Bonnie Wells o' Wearie (The)
BONNIE WELLS O' WEARIE, THE. Scottish, Air (4/4 time). G Major. Standard tuning (fiddle). AB. The melody was composed by the self-taught musician John Charles Greive, who proved skilled enough in his craft to lecture on harmony at Heriot-Watt College and to start up a "kind of children's opera" (Neil, 1991). The Wells o' Wearie were to be found in Holyrood Park at the foot of Arthur's Seat opposite 'Samson's Ribs' and were once used by washer women from a nearby village (Echo Bank) and, perhaps because of this, were a gathering place for young men. In 1831 one of Scotland's first railways was built which ran nearby, according to Neil (1991), and was called "The Innocent Railway" because the cars (which carried coal from Dalkeith to Edinburgh) were pulled by horses due to popular fears about the use of steam engines.
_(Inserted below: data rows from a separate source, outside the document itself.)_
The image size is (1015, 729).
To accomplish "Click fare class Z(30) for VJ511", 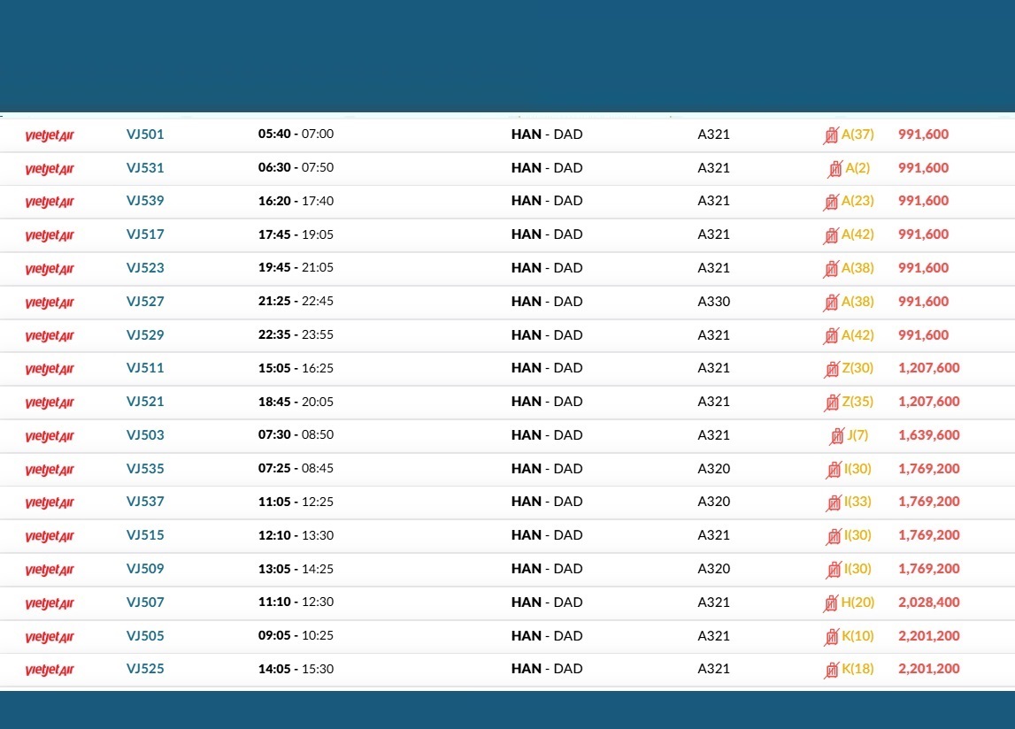I will (857, 368).
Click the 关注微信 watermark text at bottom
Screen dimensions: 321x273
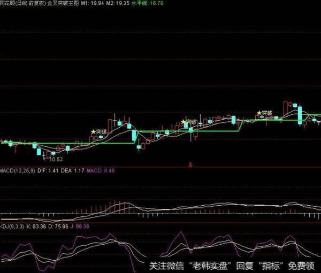pos(163,265)
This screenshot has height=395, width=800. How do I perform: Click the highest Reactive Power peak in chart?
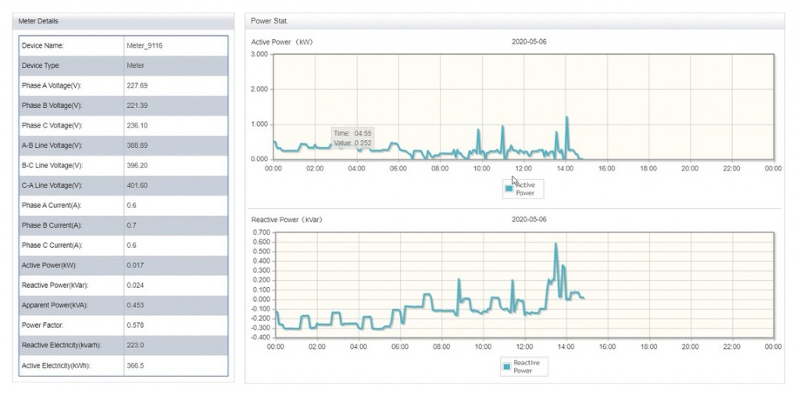pyautogui.click(x=555, y=244)
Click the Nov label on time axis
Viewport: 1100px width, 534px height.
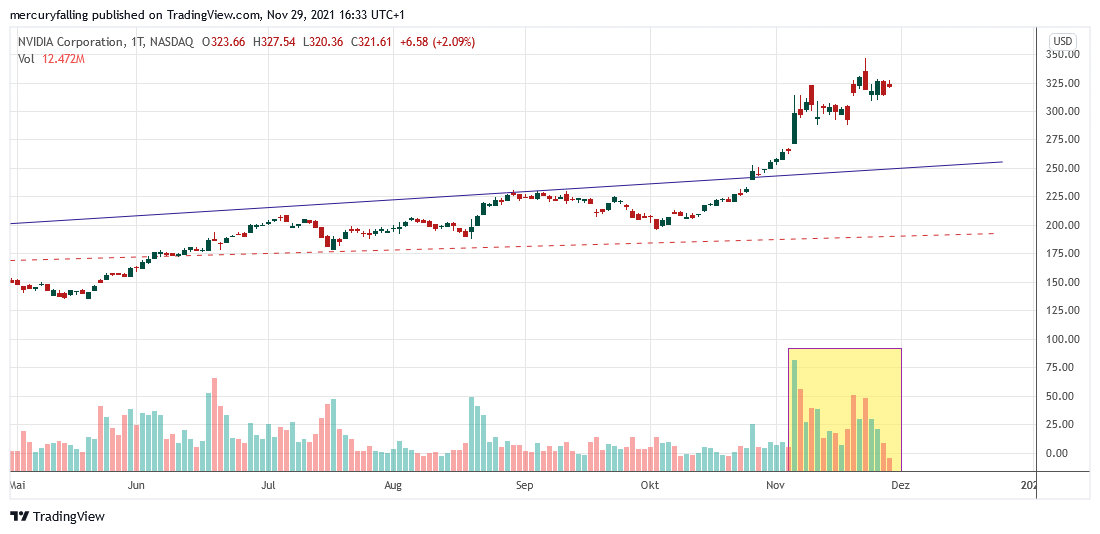775,485
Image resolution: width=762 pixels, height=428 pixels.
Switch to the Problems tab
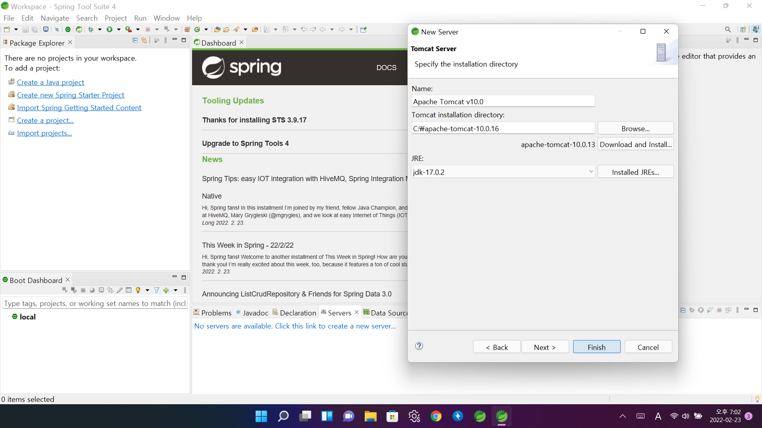(213, 313)
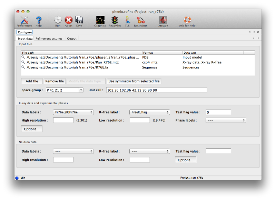Open the R-free label dropdown
This screenshot has width=276, height=200.
[150, 112]
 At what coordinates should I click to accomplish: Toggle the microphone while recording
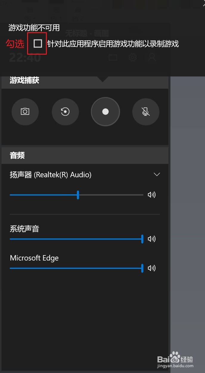146,112
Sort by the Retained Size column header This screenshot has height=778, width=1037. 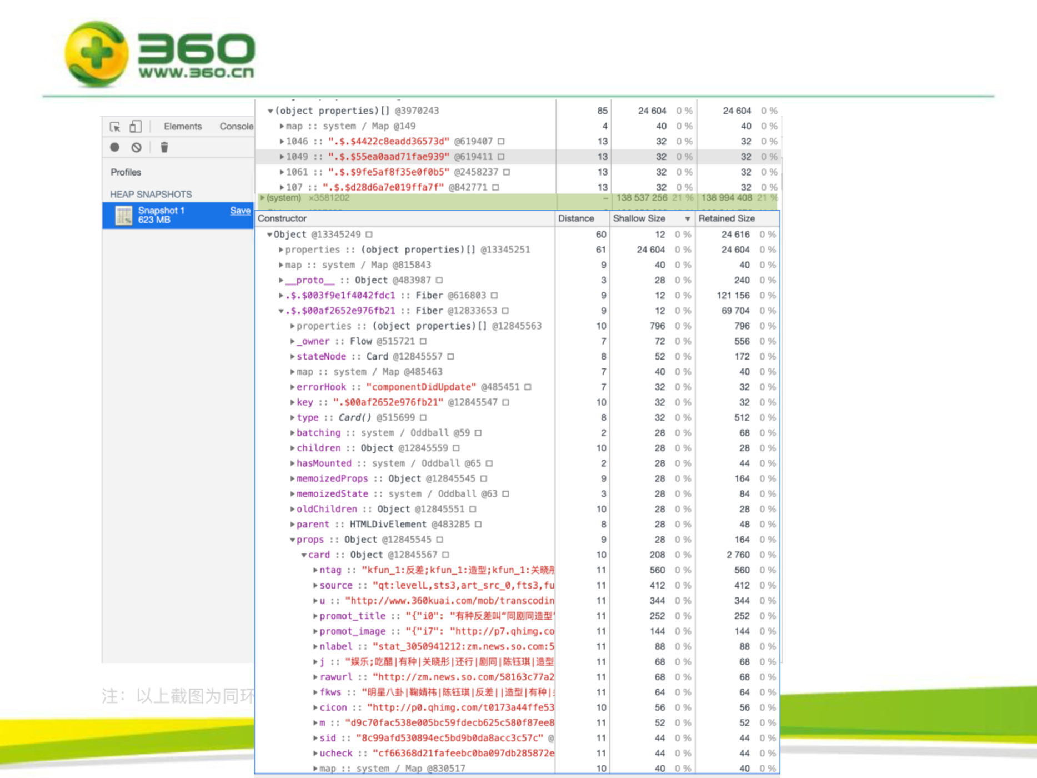(727, 218)
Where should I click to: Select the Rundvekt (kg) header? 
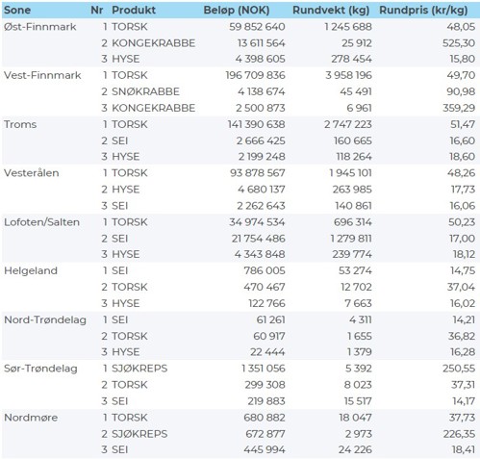tap(331, 11)
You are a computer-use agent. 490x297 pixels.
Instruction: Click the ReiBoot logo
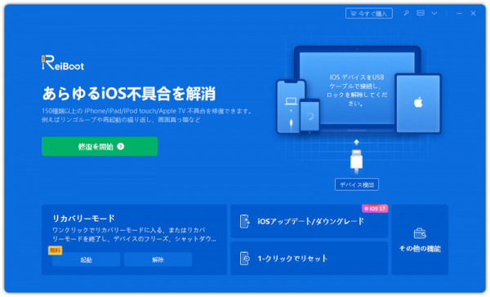(x=63, y=63)
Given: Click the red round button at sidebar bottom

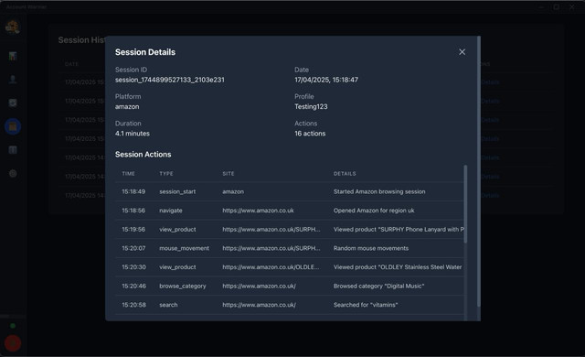Looking at the screenshot, I should click(x=13, y=343).
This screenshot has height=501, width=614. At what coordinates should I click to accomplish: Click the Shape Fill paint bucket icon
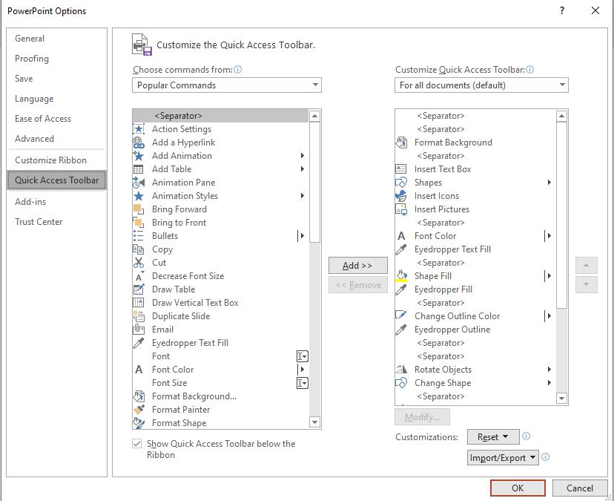click(401, 276)
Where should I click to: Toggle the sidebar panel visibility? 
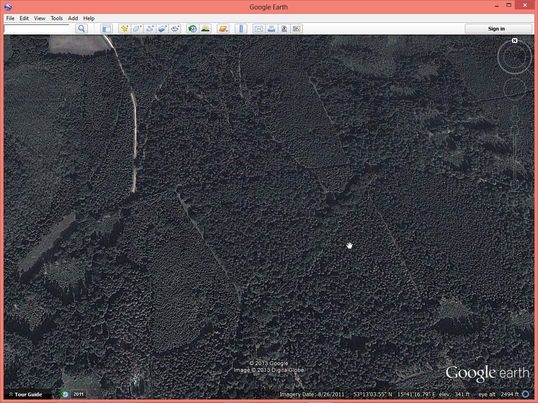pos(106,29)

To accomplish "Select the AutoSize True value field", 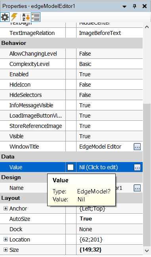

Words to the tune were written by Alexander MacLagan, a contemporary of Grieve's who lived in Edinburgh and a regular contributor to the Edinburgh Literary Review.
O lang may bonnie lassies fair,
Wi' nature's charms around them,
Still bleach their claes on flow'ry braes
Wi' nae sad cares to wound them.
Lang may her sons' mid fairy scenes,
Wi' hearts richt leal and cheerie,
Still meet to sing their patriot sangs
Beside the Wells o' Wearie.
Neil (The Scots Fiddle), 1991; No. 20, p. 26.